• _Requirement_: Repeat verbatim, and only, the lines of the data below, beginning at the line that contains "آهنگ دیدی دلتو" and stopping after the line that contains "آهنگ آتیش پاره با صدای مهدی احمدوند".

• _Records shown_:
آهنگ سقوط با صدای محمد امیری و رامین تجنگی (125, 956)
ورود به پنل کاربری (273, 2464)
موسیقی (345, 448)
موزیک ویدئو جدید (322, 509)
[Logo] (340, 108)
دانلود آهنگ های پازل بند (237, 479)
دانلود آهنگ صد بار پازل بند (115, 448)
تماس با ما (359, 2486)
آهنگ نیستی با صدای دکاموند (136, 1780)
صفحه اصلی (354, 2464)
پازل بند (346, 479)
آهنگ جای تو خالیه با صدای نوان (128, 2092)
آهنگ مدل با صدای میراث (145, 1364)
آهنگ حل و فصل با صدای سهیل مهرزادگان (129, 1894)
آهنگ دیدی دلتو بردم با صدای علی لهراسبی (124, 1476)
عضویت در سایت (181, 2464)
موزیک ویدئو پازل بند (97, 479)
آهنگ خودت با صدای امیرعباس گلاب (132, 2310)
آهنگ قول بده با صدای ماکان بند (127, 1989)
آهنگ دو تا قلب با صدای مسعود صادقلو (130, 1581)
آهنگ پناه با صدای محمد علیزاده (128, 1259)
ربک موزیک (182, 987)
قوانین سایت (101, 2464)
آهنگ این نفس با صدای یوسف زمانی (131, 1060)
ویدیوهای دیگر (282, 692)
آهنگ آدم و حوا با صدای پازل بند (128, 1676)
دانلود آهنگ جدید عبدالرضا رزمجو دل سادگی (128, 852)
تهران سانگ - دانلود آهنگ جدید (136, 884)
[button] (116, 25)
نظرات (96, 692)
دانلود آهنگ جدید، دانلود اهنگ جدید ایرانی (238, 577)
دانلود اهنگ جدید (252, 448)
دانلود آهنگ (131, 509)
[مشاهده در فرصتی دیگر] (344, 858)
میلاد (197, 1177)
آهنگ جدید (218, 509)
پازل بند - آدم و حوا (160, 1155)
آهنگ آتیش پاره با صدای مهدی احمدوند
--
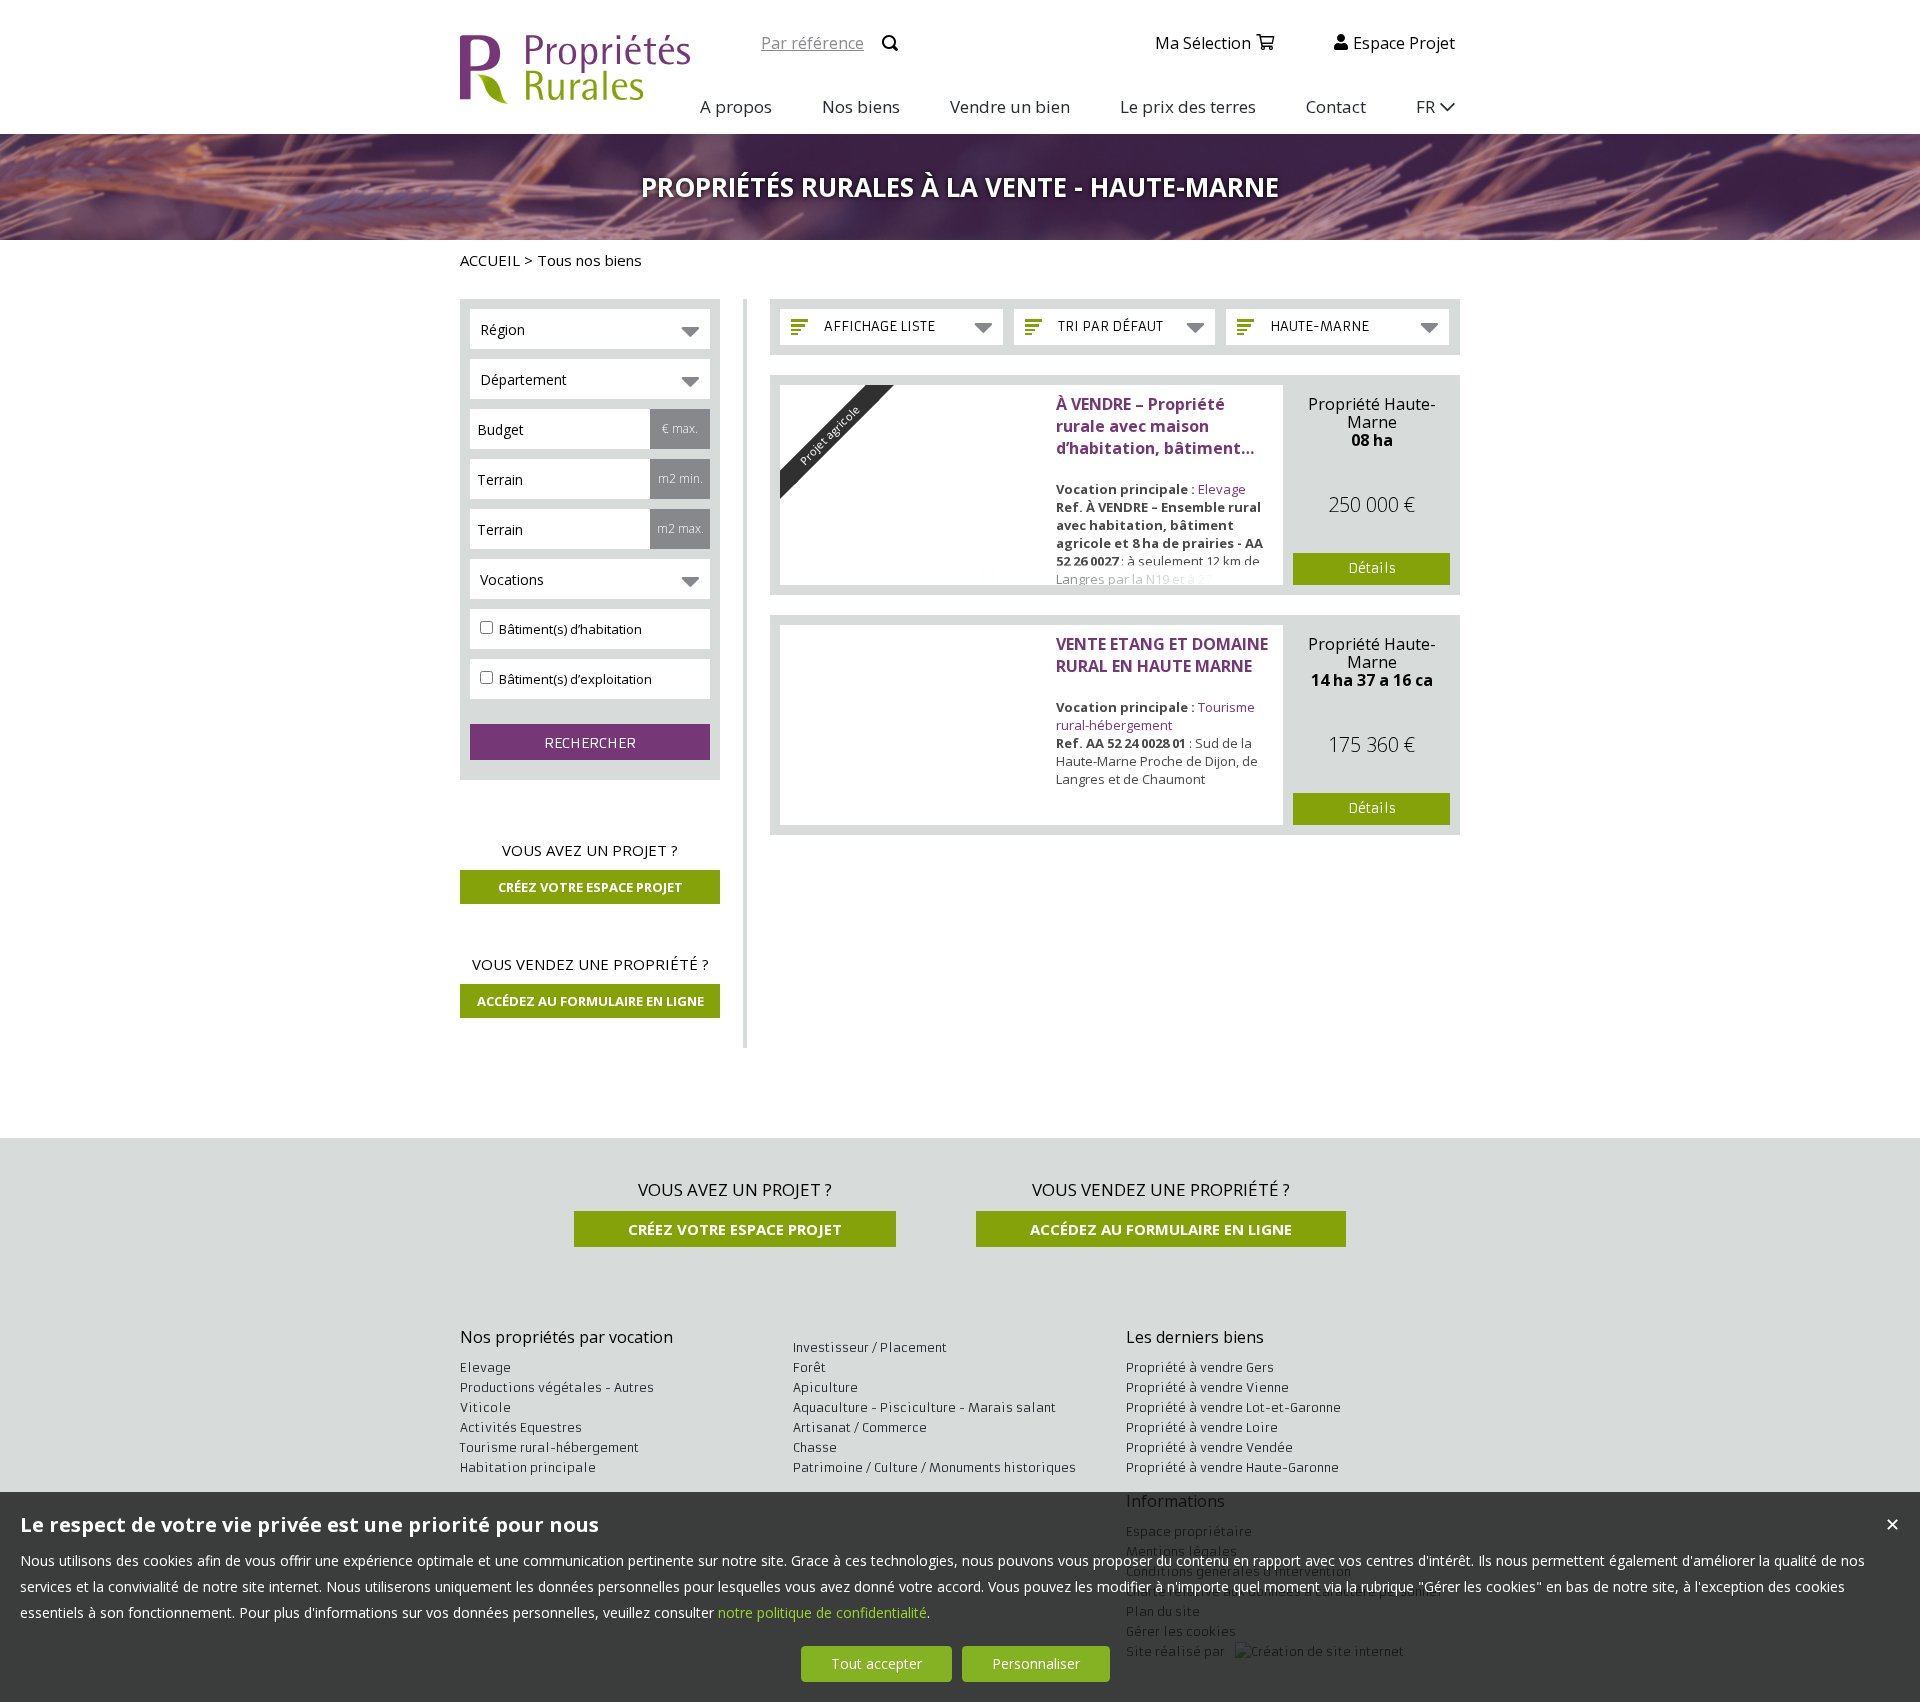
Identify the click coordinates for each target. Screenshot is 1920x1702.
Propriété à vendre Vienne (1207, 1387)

• _Answer_:
آهنگ دیدی دلتو بردم با صدای علی لهراسبی (124, 1476)
عضویت در سایت (181, 2464)
موزیک ویدئو پازل بند (97, 479)
آهنگ خودت با صدای امیرعباس گلاب (132, 2310)
آهنگ قول بده با صدای ماکان بند (127, 1989)
آهنگ دو تا قلب با صدای مسعود صادقلو (130, 1581)
آهنگ پناه با صدای محمد علیزاده (128, 1259)
ربک موزیک (182, 987)
قوانین سایت (101, 2464)
آهنگ این نفس با صدای یوسف زمانی (131, 1060)
ویدیوهای دیگر (282, 692)
آهنگ آدم و حوا با صدای پازل بند (128, 1676)
دانلود آهنگ جدید عبدالرضا رزمجو دل سادگی (128, 852)
تهران سانگ - دانلود آهنگ جدید (136, 884)
[button] (116, 25)
نظرات (96, 692)
دانلود آهنگ جدید، دانلود اهنگ جدید ایرانی (238, 577)
دانلود اهنگ جدید (252, 448)
دانلود آهنگ (131, 509)
[مشاهده در فرصتی دیگر] (344, 858)
میلاد (197, 1177)
آهنگ جدید (218, 509)
پازل بند - آدم و حوا (160, 1155)
آهنگ آتیش پاره با صدای مهدی احمدوند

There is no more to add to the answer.